== EXTRACTED INFORMATION ==
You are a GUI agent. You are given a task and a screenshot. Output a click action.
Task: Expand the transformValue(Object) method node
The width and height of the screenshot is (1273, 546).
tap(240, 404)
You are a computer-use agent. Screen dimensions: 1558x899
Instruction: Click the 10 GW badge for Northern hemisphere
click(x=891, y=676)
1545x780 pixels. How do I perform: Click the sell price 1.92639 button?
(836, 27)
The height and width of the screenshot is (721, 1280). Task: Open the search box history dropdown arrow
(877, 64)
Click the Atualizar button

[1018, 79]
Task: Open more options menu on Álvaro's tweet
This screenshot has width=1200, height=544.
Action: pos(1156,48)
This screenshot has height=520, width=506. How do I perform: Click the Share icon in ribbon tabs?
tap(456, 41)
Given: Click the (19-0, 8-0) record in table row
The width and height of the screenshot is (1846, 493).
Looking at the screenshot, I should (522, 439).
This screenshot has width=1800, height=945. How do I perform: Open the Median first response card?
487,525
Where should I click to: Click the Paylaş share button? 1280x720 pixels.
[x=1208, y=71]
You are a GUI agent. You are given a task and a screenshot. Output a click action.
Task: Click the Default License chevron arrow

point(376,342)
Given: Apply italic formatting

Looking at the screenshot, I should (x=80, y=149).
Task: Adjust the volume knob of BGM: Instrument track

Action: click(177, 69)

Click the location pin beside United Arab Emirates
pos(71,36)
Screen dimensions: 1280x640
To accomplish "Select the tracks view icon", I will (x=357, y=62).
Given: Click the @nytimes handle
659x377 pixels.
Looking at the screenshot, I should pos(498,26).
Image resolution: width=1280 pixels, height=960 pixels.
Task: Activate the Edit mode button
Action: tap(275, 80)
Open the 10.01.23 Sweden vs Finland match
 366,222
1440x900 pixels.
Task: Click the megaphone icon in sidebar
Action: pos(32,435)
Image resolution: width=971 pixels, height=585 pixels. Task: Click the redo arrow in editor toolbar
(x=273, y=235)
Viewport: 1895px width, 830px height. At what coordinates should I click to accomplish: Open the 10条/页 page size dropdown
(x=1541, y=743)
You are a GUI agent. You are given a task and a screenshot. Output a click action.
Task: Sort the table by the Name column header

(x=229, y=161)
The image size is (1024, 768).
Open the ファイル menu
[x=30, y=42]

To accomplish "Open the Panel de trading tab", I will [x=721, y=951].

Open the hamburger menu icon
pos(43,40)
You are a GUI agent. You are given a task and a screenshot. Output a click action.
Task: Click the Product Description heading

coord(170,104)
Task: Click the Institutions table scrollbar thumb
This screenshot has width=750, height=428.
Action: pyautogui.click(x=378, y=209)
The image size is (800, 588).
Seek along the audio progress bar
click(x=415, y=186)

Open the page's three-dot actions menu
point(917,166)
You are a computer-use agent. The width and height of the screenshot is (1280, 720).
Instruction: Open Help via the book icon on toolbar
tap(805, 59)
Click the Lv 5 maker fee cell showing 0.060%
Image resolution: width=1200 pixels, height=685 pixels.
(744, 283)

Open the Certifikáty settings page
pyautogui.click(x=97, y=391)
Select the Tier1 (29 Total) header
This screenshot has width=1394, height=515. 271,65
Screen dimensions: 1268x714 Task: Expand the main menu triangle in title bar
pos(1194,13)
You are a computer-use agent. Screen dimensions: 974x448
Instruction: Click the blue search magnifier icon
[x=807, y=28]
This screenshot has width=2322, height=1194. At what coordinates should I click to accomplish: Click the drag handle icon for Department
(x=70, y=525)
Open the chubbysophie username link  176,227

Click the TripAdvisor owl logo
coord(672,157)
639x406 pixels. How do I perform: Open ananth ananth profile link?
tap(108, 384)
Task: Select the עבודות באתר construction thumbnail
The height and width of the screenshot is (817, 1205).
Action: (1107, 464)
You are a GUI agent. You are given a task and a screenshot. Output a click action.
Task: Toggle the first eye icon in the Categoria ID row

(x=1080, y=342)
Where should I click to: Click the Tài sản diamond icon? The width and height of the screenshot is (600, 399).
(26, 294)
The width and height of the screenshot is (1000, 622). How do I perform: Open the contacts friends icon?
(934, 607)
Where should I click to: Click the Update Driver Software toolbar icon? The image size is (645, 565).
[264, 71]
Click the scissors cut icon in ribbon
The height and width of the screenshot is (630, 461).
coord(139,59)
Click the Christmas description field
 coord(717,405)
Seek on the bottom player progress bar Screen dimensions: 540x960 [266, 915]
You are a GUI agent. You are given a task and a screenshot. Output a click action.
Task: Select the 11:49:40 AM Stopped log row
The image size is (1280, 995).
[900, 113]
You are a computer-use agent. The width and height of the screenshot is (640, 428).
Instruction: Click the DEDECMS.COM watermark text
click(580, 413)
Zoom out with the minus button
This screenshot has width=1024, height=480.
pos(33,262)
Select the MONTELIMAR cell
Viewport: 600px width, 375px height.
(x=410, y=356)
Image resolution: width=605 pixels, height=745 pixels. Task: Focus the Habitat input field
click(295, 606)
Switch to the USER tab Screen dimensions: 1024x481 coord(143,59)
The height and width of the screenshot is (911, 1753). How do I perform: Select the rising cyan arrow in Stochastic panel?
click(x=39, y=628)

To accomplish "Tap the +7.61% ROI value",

== EXERCISE INSTRUCTIONS ==
Using the data above, repeat exactly the lines that begin at the line with "Where should I click to: Click the Update" and end at the line with "Seek on the", both ends included.

== TASK SOLUTION ==
Where should I click to: Click the Update Driver Software toolbar icon? The image size is (645, 565).
[264, 71]
Click the scissors cut icon in ribbon
The height and width of the screenshot is (630, 461).
coord(139,59)
Click the Christmas description field
 coord(717,405)
Seek on the bottom player progress bar Screen dimensions: 540x960 [266, 915]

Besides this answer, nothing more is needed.